What is this strange hold Nancy Botwin has over me? Her misadventures as a pot-dealing single mom in the Showtime TV series Weeds are now in their seventh season and somehow I’m still watching, even as she irritates the hell out of me. The ludicrously lucky Nancy careens though one self-inflicted crisis after another while ruining the lives of everyone around her. I’m reminded of being annoyed weekly by Brian Kinney, the anti-hero of Showtime’s hit remake of Queer as Folk, whose commitment to hedonism seemed less about fun and more about some kind of psychosis.
This kind of character appears to be Showtime’s brand. Whereas acclaimed competitor HBO has created several hit TV series through careful world-building (taking us inside the New Jersey mob, the LA funeral industry, the Manhattan singles scene, a maximum-security prison, ancient Rome and now the Seven Kingdoms of Westeros), Showtime’s successes have been built on the shaky psyche of a single truly fucked-up person.
To illustrate, here’s a quiz I put together with quotes from their website. Match the series to the description of its main character:
5) United States of Tara
6) Nurse Jackie
a) “a personal life on the constant edge of collapse, it’s going to take a white lie here, a bent rule there”
b) “dodging disaster since day one, but always had a special talent for manipulating”
c) “never gives up hope that someday she can just be herself”
d) “lives by a strict code of honor that is both saving grace and lifelong burden”
e) “the kids have found ways to grow up in spite of him”
f) “his personal life is in shambles, his career is on the brink of self–destruction and he still just can’t stop”
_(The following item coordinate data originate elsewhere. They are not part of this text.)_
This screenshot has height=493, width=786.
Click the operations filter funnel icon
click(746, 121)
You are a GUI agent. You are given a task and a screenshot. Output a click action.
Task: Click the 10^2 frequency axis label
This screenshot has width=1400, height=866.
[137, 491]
The anti-hero has long been a staple of film (Jack Nicholson in Five Easy Pieces arguably the best example) and in literature (Patricia Highsmith‘s Tom Ripley my personal favourite) so it’s surprising that television, with hours and hours to potentially devote to character, took so long to adopt the archetype but viewers, especially American ones, have generally preferred to allow nice people into their living rooms each night. In the 1970s, All in the Family‘s racist curmudgeon Archie Bunker was quickly defanged after it appeared many viewers didn’t get the satire and, in one of my favourite experiments, the 1996 Fox series Profit featured a Wall Street psychopath who cheats, blackmails and murders his way to the top:
Critics enjoyed Profit‘s droll, dark comedy but viewers recoiled and the show only aired eight episodes. A decade and a half later, however, we’ve now seen five seasons of Dexter, the serial killer who makes Jim Profit look like a choirboy, even as he fumbles towards humanity. Such a conflicted character is a gift to an actor playing him and to audiences bored of the old standard-issue TV cop/lawyer/doctor types. We’ve evolved.
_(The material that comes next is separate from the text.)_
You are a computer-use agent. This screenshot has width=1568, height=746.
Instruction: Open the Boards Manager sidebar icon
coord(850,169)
But all these shows are a race against time. How long can Dexter’s murderous moonlighting go on before his unsuspecting sister and police colleagues begin to appear hopelessly stupid to us viewers? How long can Nurse Jackie and the family in Shameless sustain ways of living that are clearly unsustainable? How long can the natural charm of actors Mary-Louise Parker and David Duchovny make up for their characters’ complete inability to learn from their damn mistakes? If any one of these series’ characters ever got some clearly much-needed help, their stories would end. While I was disappointed by the recent cancellation of United States of Tara, a fun showcase for the wonderful Toni Collette, it was clear that its premise had no more than one year left in it and its now-final episode thankfully ended on a natural, graceful note.
In a column about the AMC series Breaking Bad, whose crystal-meth dealer has gone from victim to villain and represents the peak(?) of this trend, LA Times writer Robert Lloyd asks, “Are you sick of TV antiheroes?” While it’s obvious that he is (leading me to recommend him NBC‘s Parenthood as a fine series finding the drama in everyday life), the comments are divided and lively. As frustrating as Showtime’s stable can be, a great many of us will continue to be fascinated by all that messiness, while wondering who could possibly top serial killers and drug kingpins as our next lovable TV personalities.
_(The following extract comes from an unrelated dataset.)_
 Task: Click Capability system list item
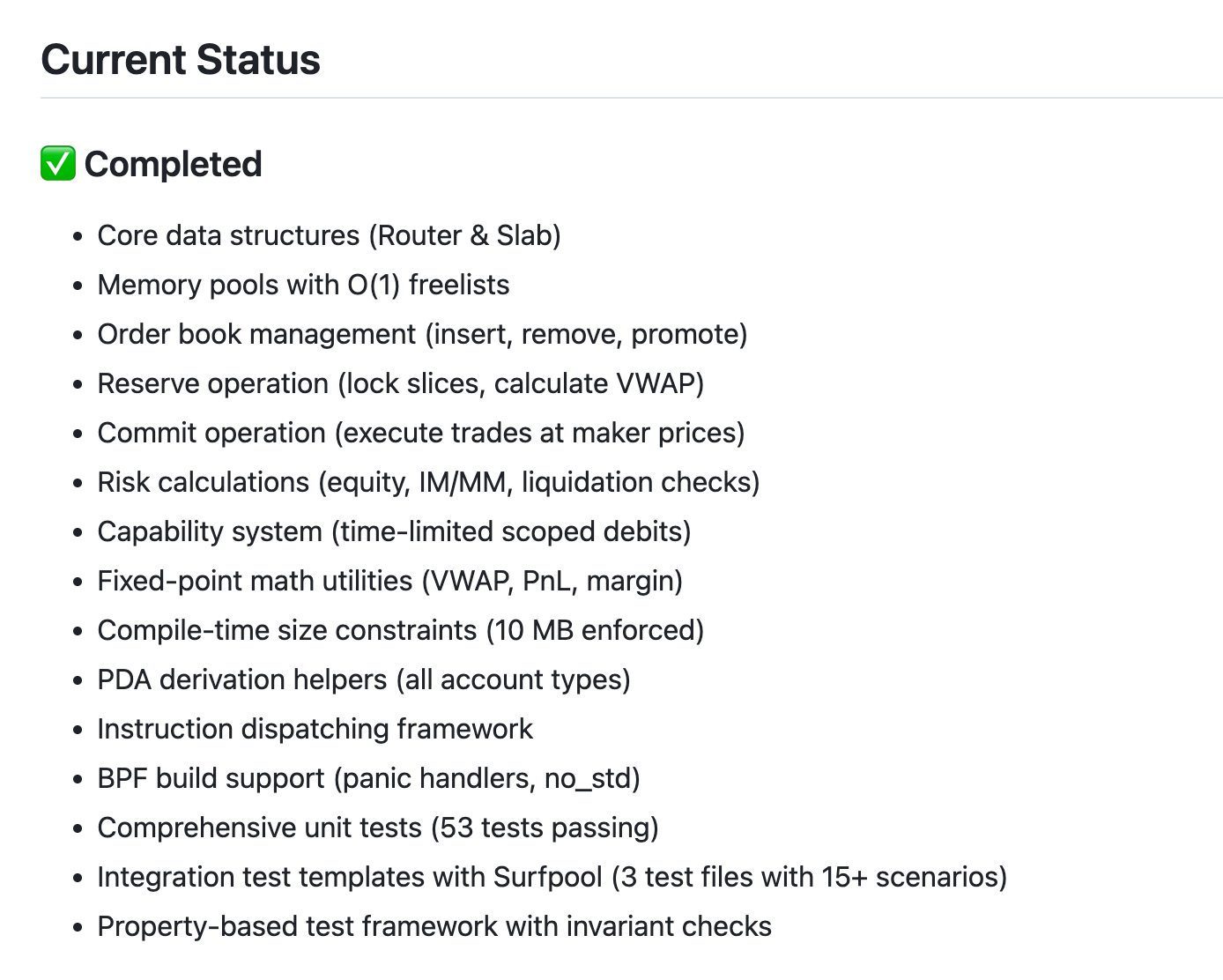[394, 531]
Better still is that while viewers gawk at the freak show in the centre ring, we’re getting a steady stream of side characters who represent typically marginalized people. These series have brought gay teens, addicts, families living in poverty, the mentally ill and illegal immigrants into people’s homes and told their stories. If television can get us to sympathize with narcissists, criminals and monsters, maybe we can learn to like each other.